• [ACTIVITY]:
Extract every line between the one with "You are a GUI" and the end of the entries, both included, word for word and free of pictures.

• [DATA FOR ANALYSIS]:
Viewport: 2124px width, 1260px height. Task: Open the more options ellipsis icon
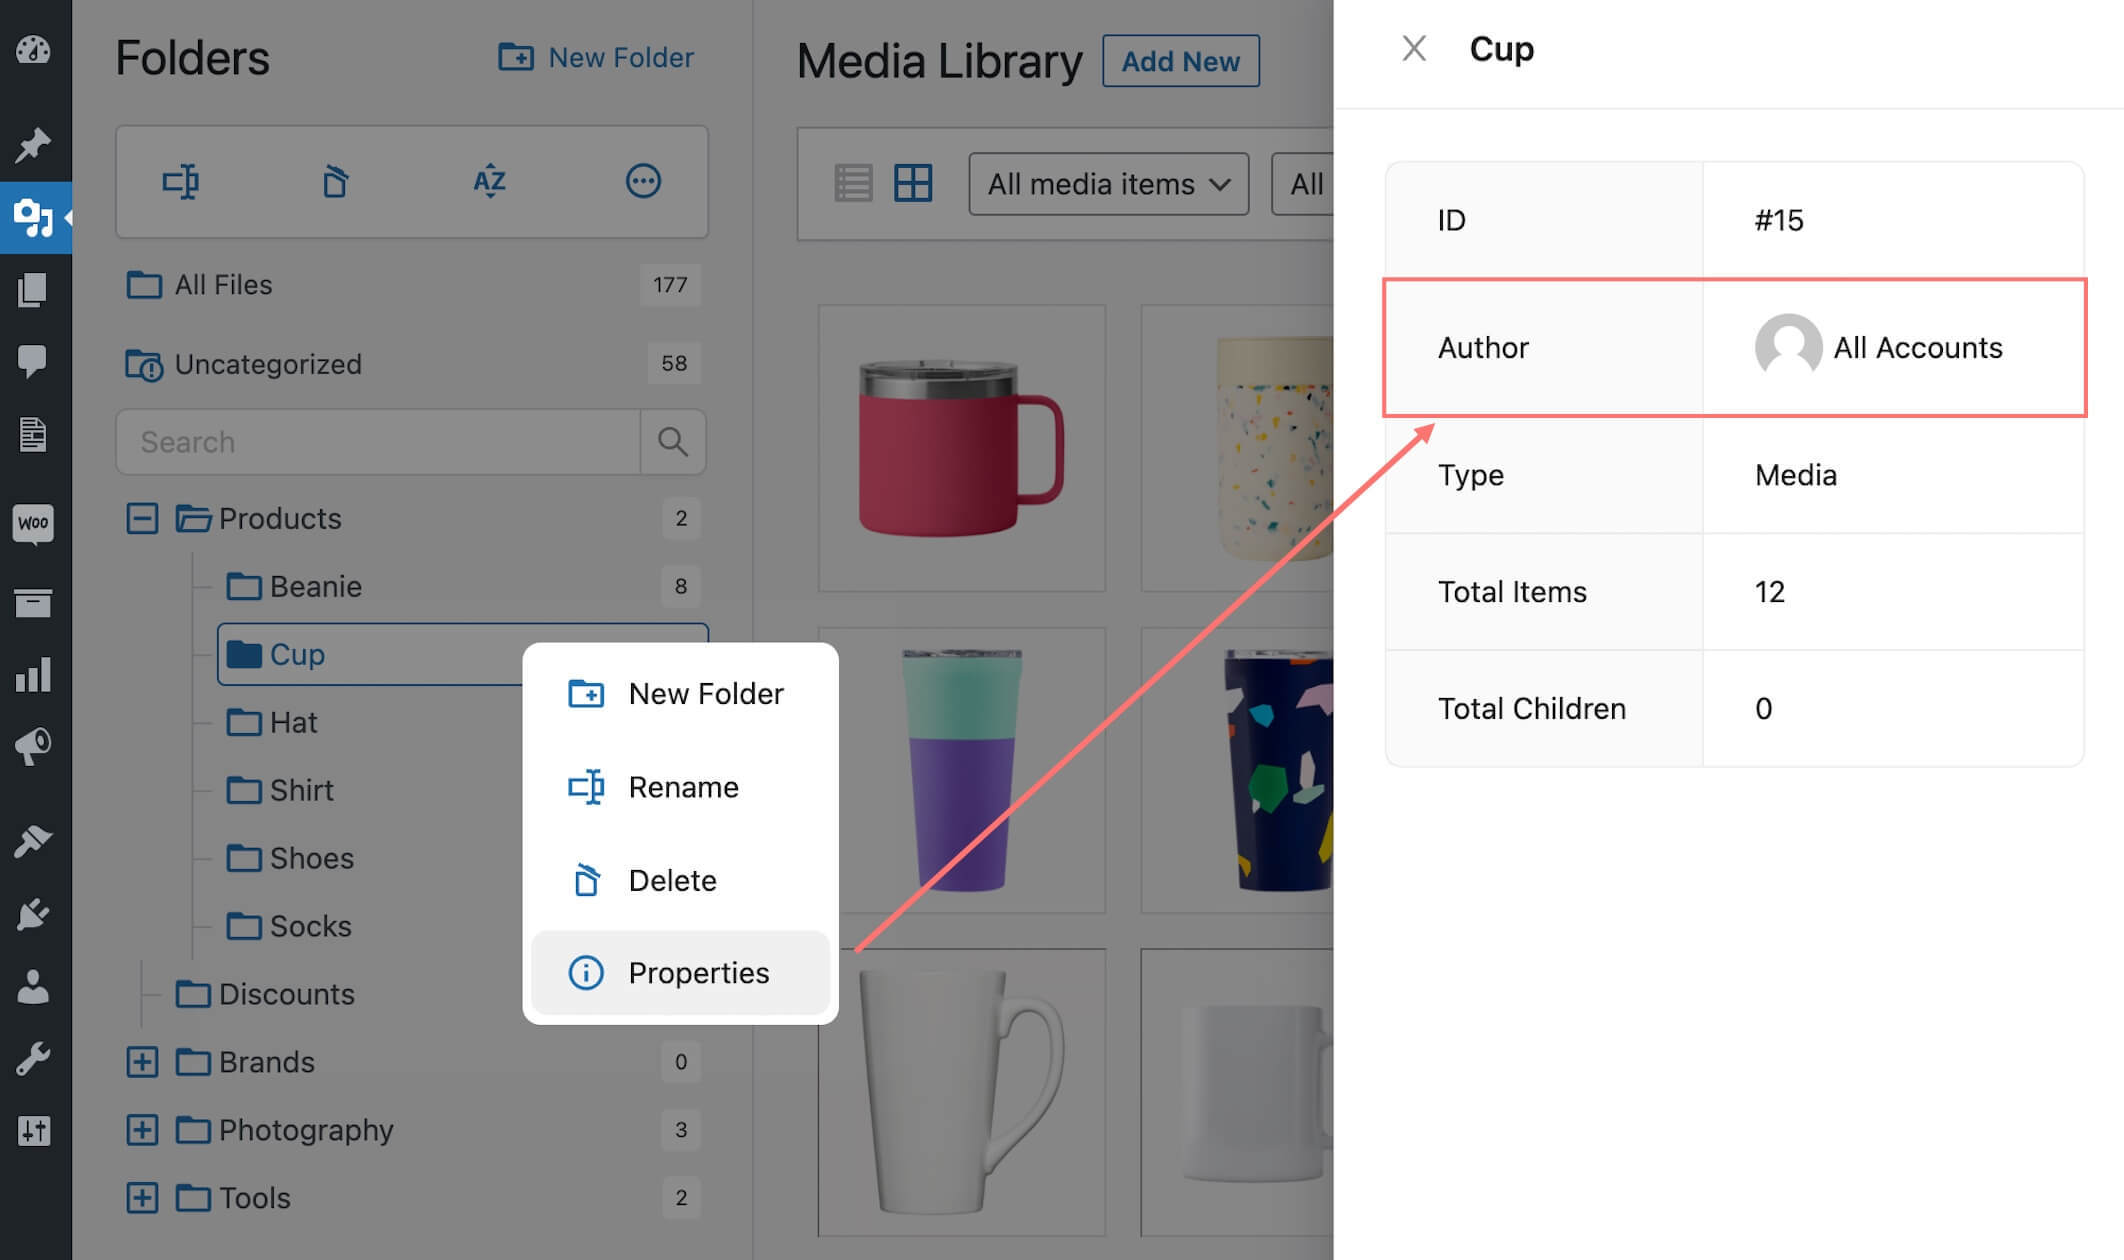pyautogui.click(x=643, y=182)
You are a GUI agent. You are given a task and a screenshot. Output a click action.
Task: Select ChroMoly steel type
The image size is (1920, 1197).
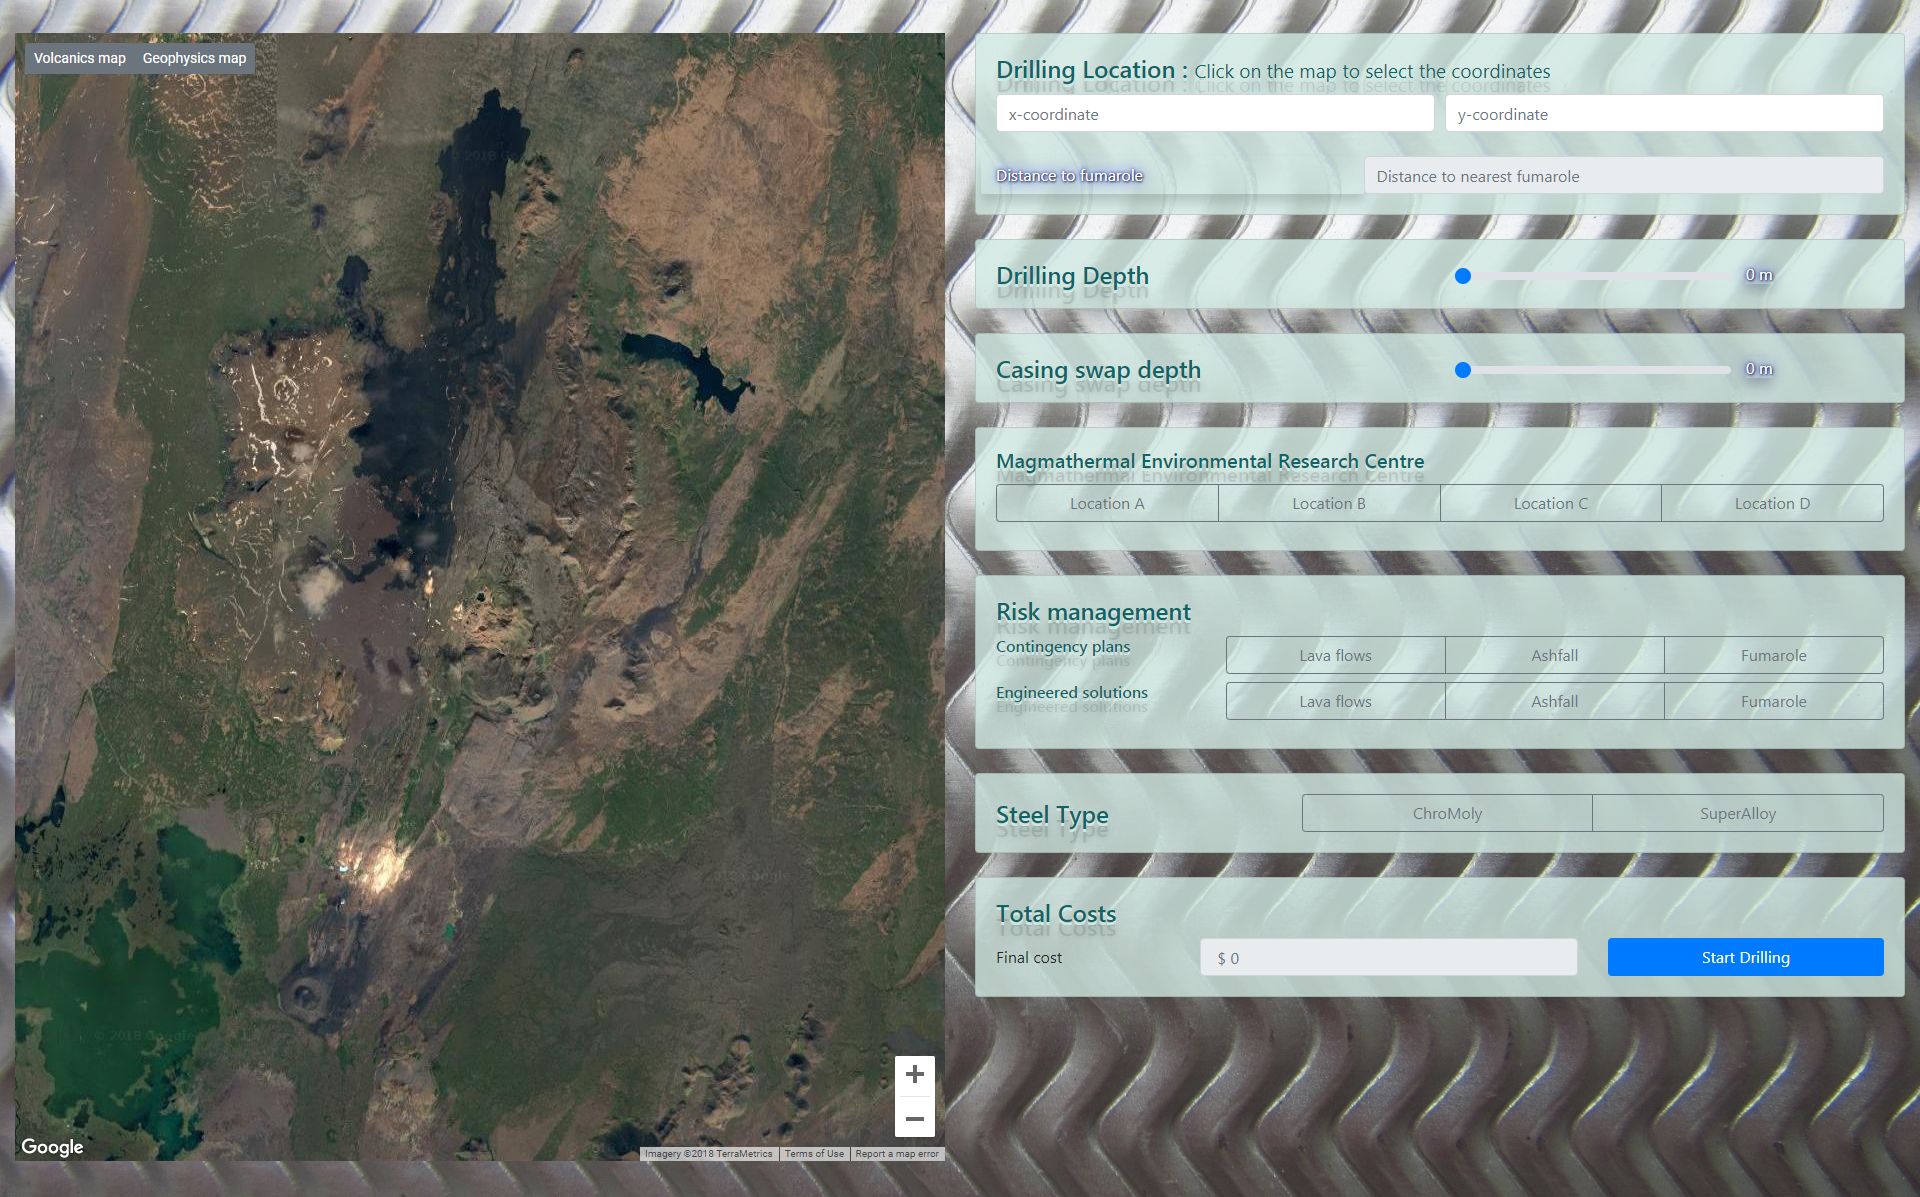click(x=1447, y=813)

• [SOLUTION BELOW]:
You are a GUI agent. You are given a task and a screenshot. Output a click action.
Task: Select ChroMoly steel type
The image size is (1920, 1197).
click(x=1447, y=813)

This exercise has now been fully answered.